But, with all her temper, neither of them could have spared Mrs. Drabble, she made them so comfortable.

CHAPTER V

When the cat is away

Aunt Philippa had one very good point in her character:  she was not of a nagging disposition.  When she scolded she did it thoroughly, and was perhaps a long time doing it, but she never carried it into the next day.

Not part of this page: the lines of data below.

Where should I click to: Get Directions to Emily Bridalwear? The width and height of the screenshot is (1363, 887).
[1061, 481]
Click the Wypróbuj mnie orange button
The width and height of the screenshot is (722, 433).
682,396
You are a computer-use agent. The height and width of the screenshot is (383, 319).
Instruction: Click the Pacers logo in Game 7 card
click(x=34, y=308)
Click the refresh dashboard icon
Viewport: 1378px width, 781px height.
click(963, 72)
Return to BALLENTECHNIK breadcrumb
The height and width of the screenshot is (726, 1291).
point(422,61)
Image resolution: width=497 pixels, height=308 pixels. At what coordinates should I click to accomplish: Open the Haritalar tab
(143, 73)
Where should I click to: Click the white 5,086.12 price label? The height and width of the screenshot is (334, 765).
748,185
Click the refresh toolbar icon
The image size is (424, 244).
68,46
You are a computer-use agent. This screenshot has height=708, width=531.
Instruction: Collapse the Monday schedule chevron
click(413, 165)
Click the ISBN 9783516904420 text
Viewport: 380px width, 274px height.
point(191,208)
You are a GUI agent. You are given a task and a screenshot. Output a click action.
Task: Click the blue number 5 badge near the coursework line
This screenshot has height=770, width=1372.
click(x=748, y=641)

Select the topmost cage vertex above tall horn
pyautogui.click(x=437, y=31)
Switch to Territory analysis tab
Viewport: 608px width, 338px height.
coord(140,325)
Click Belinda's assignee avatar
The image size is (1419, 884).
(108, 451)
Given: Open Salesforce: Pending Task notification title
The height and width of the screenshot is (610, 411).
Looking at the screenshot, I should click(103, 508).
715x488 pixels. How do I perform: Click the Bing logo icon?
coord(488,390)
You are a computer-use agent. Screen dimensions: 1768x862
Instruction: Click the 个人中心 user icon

Jill always said her mother was too indolent for a prolonged effort; but then poor Jill often said naughty things.  But we all of us knew that Aunt Philippa’s wrath soon evaporated; it made her hot and uncomfortable while it lasted, and she was glad to be quit of it:  so she refrained herself prudently when I spoke of my approaching departure; and, being of a bustling temperament, and not averse to changes unless they gave her much trouble, she took a great deal of interest in my arrangements, and bought a nice little travelling-clock that she said would be useful to me.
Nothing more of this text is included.